Searching for Hillary Clinton

Interesting Washington Post article by Sara Kehaulani Goo about the attempts to refine video searching on the web, comparing video searching to the early days of the web when text searching “was clunky and largely incomplete.” Goo notes that if you conduct a search using Hillary Clinton’s name on one of the big online video search engines, her online video announcement will not appear among the top search results. I’m generally sympathetic with the idea that we need more sophisticated video search technologies, but I’m also intrigued by the “problems” that search engines are facing in terms of video search, in part because these problems speak to important questions about how web video will be defined and what kinds of videos will be privileged.

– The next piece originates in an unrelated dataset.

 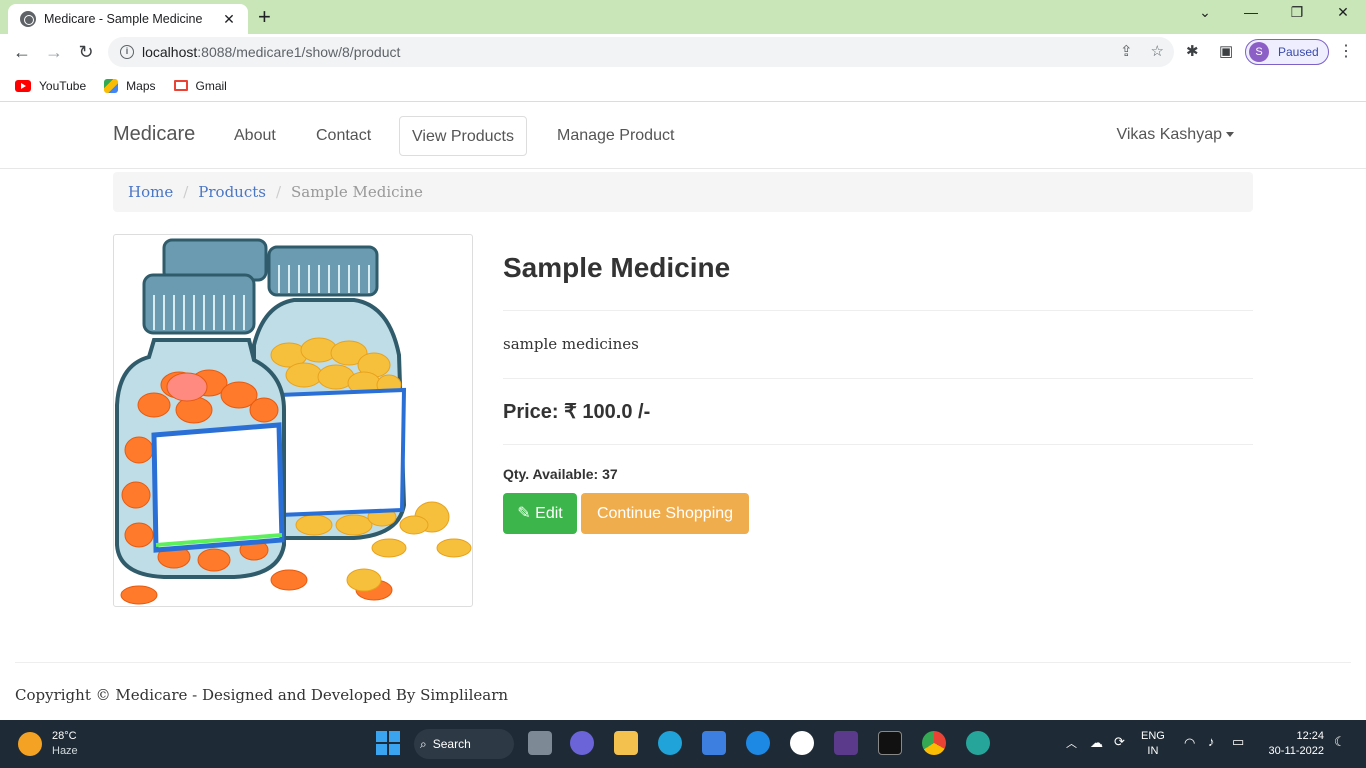 What do you see at coordinates (65, 751) in the screenshot?
I see `weather-condition: Haze` at bounding box center [65, 751].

I tried the same search for Hillary Clinton on YouTube and with some minor tweaks–ranking by date instead of relevance, adding another keyword–her announcement moved to the top of the listed results. But what I found instead of Clinton’s official announcement was far more interesting, in my opinion. There were already dozens of video mashups and other responses to Clinton’s announcement, many of them deconstructing the language and the camera techniques used in the announcement. Others posted homemade commercials endorsing Clinton for President. While I’m not a big fan of Senator Clinton, I’m even less of a fan of her conservative critics, but it was interesting to see their (apparently homemade) videos ranked “above” hers in the YouTube search. This is something that will no doubt be lost if the monetizing potential of web video is privileged over other criteria.

I need to get to some other writing projects right now, but I just wanted to point to the article because I think it does raise some interetsing questions that we’ll be thinking about for some time.